My job in my church right now is to provide our families with ideas about Provident Living. Ways to cook from scratch, how to store food and water, how to manage money wisely, how to keep a marriage a loving one, and how to be good parents. If you would like to leave me a comment with a question, I'll answer. You may also go to mormon.org and people will be on line to answer questions.
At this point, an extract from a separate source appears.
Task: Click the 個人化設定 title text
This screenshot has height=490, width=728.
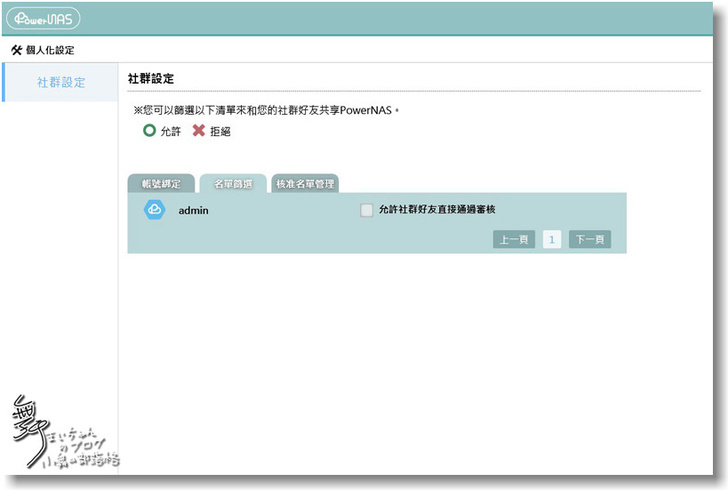Action: coord(50,50)
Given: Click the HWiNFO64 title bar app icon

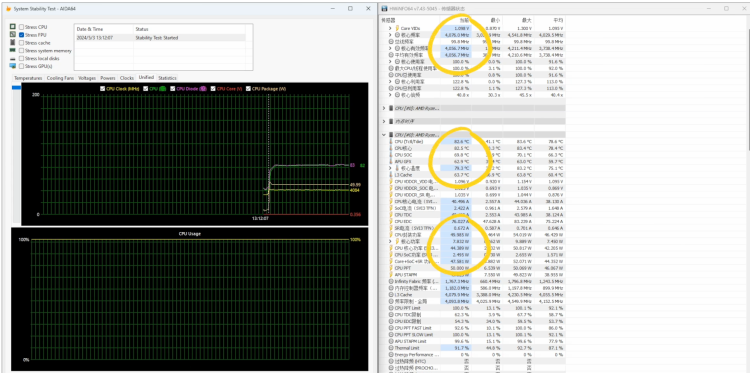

I love Jesus Christ and want to be ready for when he comes again.

Friday, July 10, 2009

My Favorite Whole Wheat Bread Recipe

Yummy, Easy Whole Wheat Bread

3 ½ cups hot tap water
3 Tablespoons instant yeast (I like SAF)
1 (12) ounce can evaporated milk
2/3 cup oil
2/3 cup honey
1 Tablespoon lemon juice
1 cup white flour
3 Tablespoons vital wheat gluten
12 cups whole wheat flour (about 8 cups white wheat ground)
1 ½ Tablespoons salt


Grind wheat.
Using a Bosch or other heavy duty mixer, combine ingredients in order given, mixing well after half the flour, then add other half of flour and salt.
Add a little extra white flour as needed if the dough is too sticky.
Knead in mixer for 6-8 minutes.
Pour a little oil onto clean counter top and spread with your hand.
Remove dough from the mixer and place on oiled counter.
Form it into a long log, then divide into 5 loaves.
Oil pans lightly.
Form each loaf into a log shape and place in pan, leaving the top round and smooth.
Cover with plastic wrap first then clean towels.
Let rise in a warm place until almost desired bread size (about 1 hour).
Bake in preheated 350 oven for 25-30 minutes (or convection oven 325 for 25 minutes).
Remove from oven to wire racks and brush tops of hot loaves with butter, if desired.
Let cool about 20 minutes, then remove from pans and let cool completely before slicing.